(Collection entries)
☆ ☆ ☆ ☆

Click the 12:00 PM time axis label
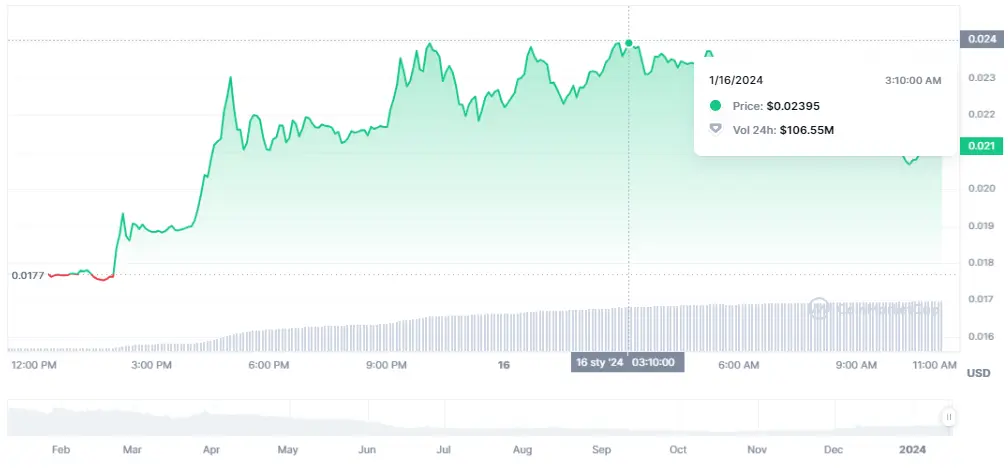Screen dimensions: 1008x476 [x=35, y=365]
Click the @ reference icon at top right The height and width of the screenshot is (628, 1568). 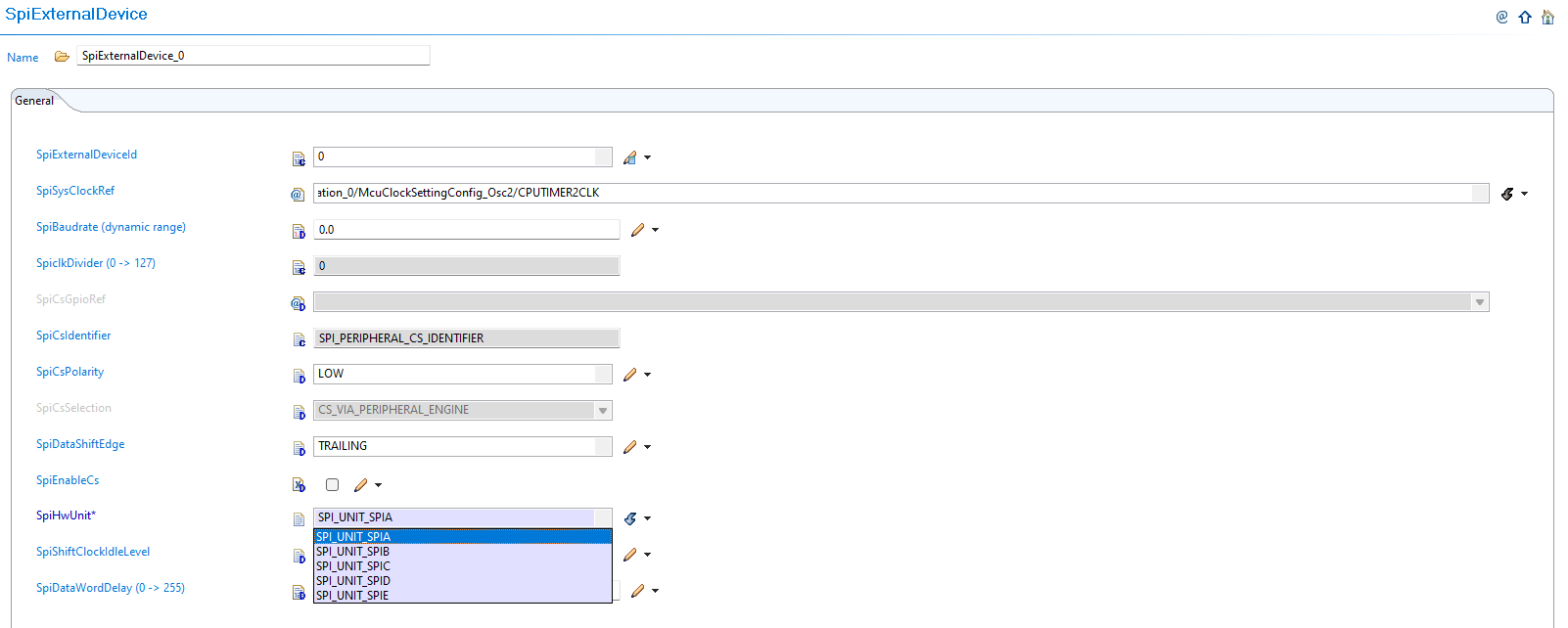(x=1501, y=18)
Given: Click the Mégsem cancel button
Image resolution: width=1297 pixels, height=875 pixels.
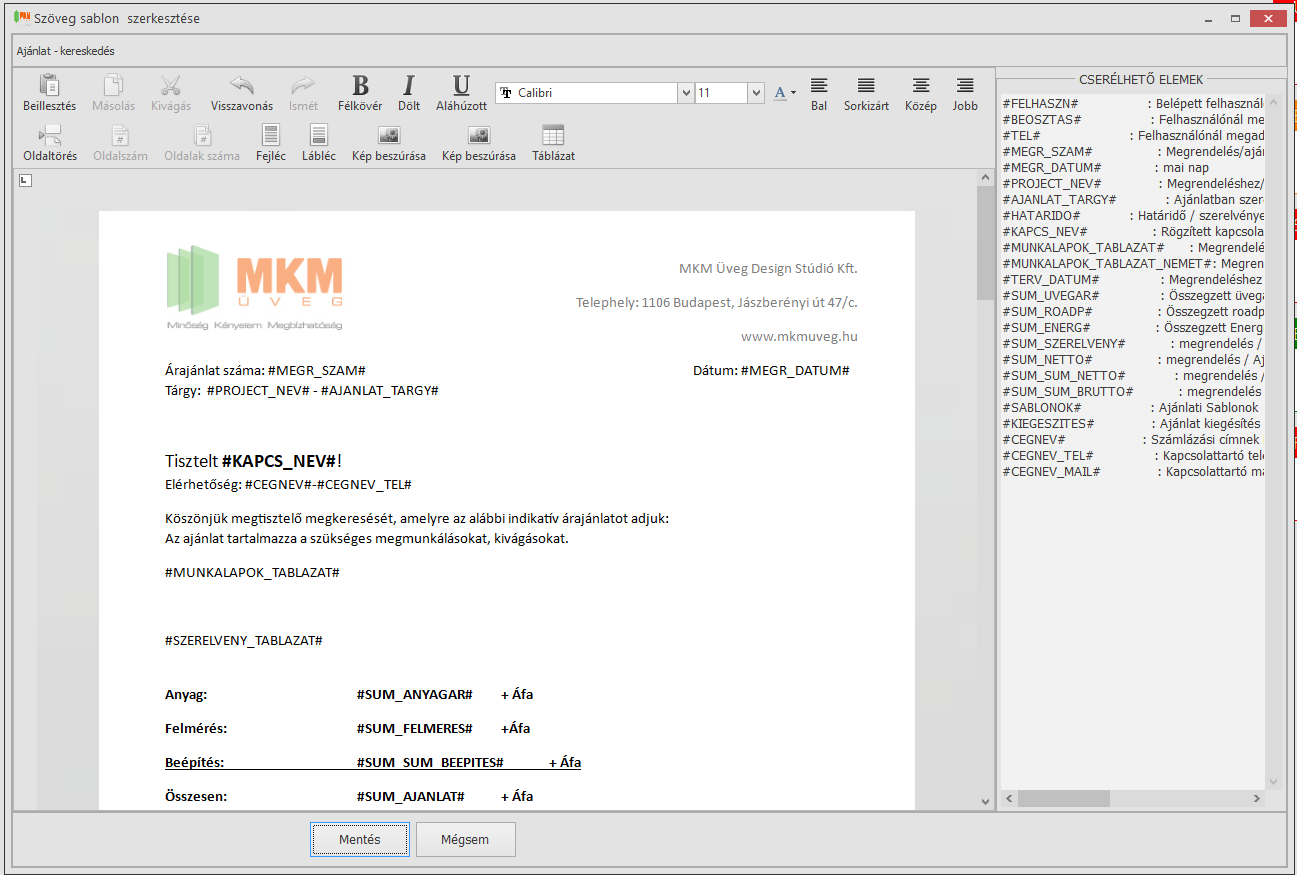Looking at the screenshot, I should point(465,840).
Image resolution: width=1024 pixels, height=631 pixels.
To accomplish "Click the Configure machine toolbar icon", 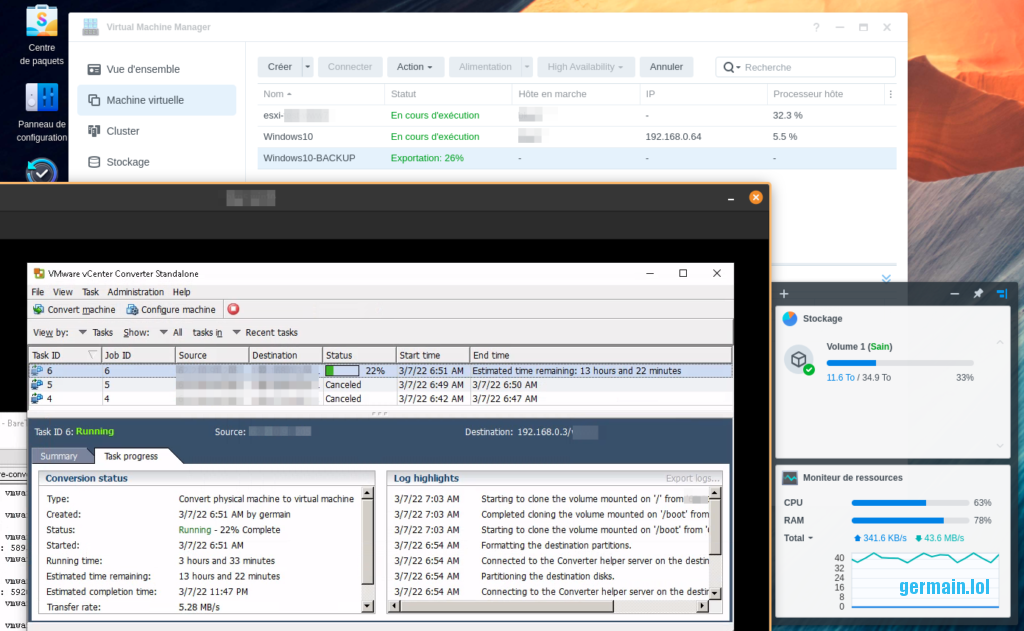I will tap(133, 309).
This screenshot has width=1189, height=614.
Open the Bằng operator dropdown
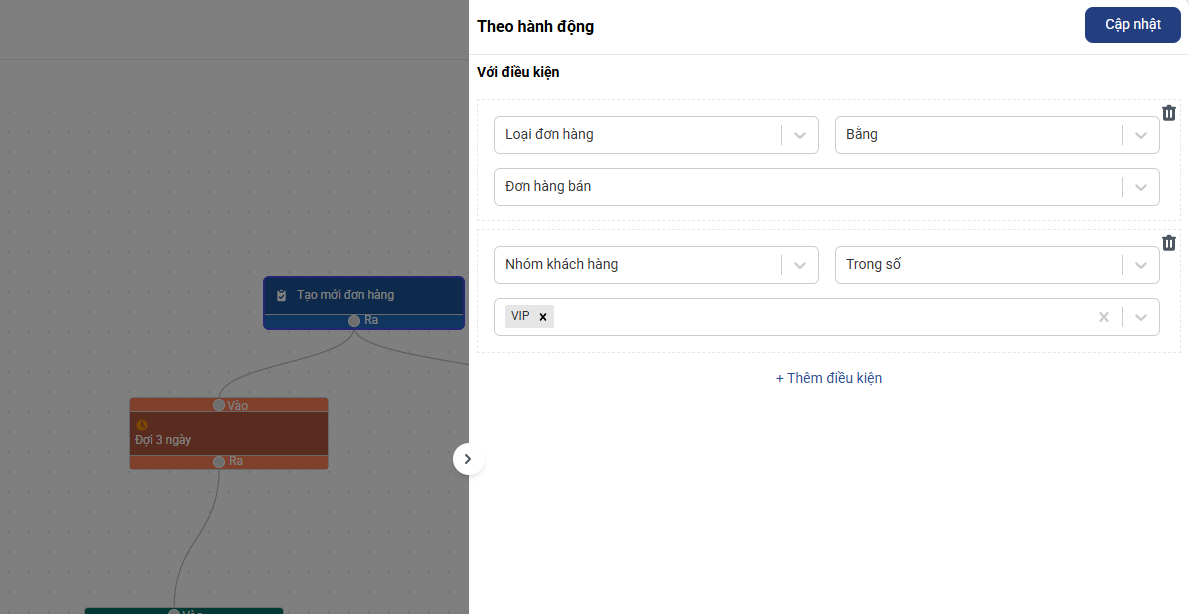point(1140,135)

☆ ☆ ☆ ☆

▶ _Problem to work on_: Repeat exactly the lines above, starting at the one that contains "This screenshot has width=1189, height=614." and stopping at the last line of the entries, and leave out the pictures.

▶ _Solution for this exercise_:
This screenshot has width=1189, height=614.
Open the Bằng operator dropdown
point(1140,135)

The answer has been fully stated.